• [To do]: The expected output is each line from the one containing "The image size" to the last line of the data below, set down exactly, minus the pictures.

Segment Start: Data for the task

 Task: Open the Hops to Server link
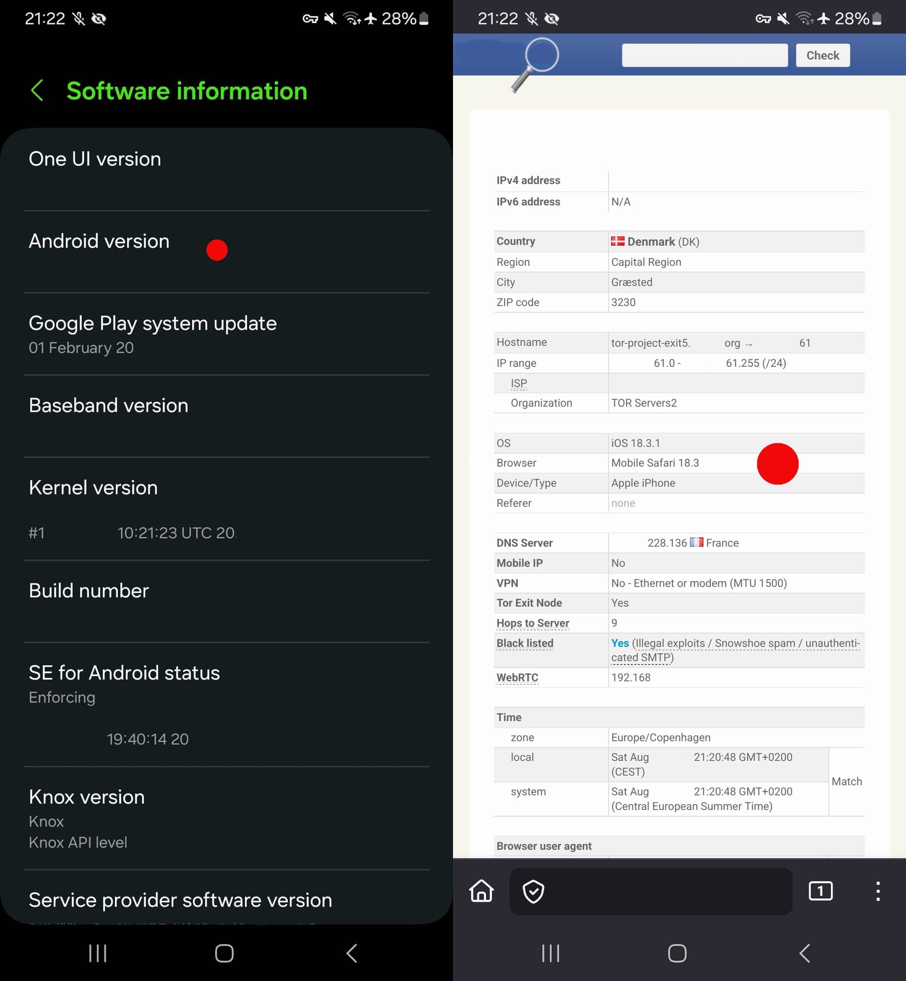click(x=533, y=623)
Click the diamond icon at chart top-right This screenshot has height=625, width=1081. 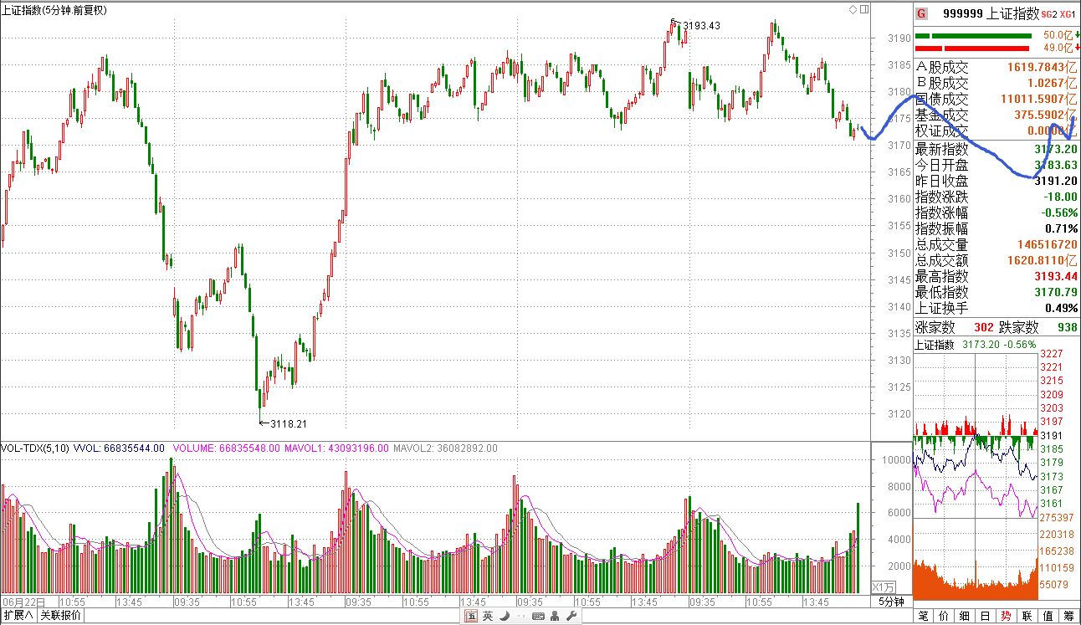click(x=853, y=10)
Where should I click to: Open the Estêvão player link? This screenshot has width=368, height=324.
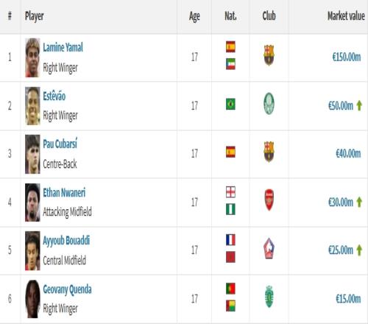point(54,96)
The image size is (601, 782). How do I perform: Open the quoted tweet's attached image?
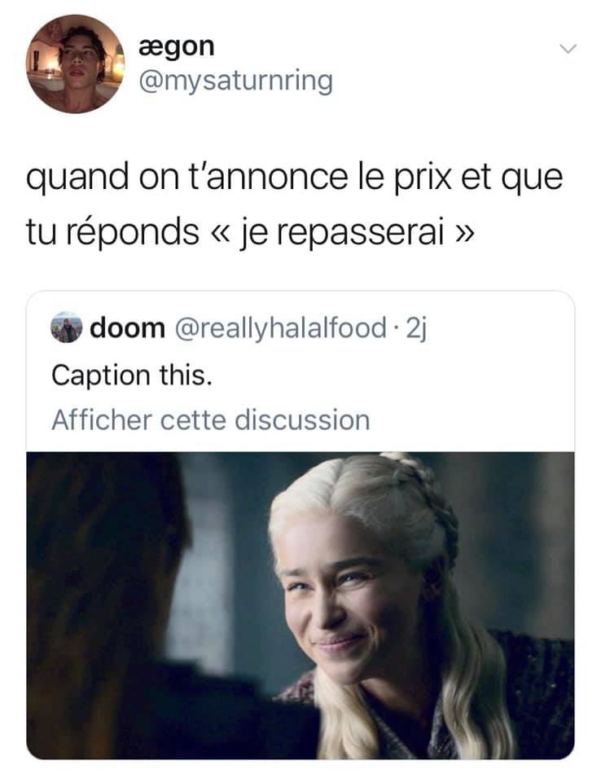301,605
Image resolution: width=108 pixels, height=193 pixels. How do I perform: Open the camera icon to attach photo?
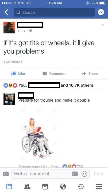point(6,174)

Segment End: Data for the task

• [Result for this task]:
The image size is (601, 782). How do I perform: Open the quoted tweet's attached image?
301,605
Image resolution: width=108 pixels, height=193 pixels. How do I perform: Open the camera icon to attach photo?
point(6,174)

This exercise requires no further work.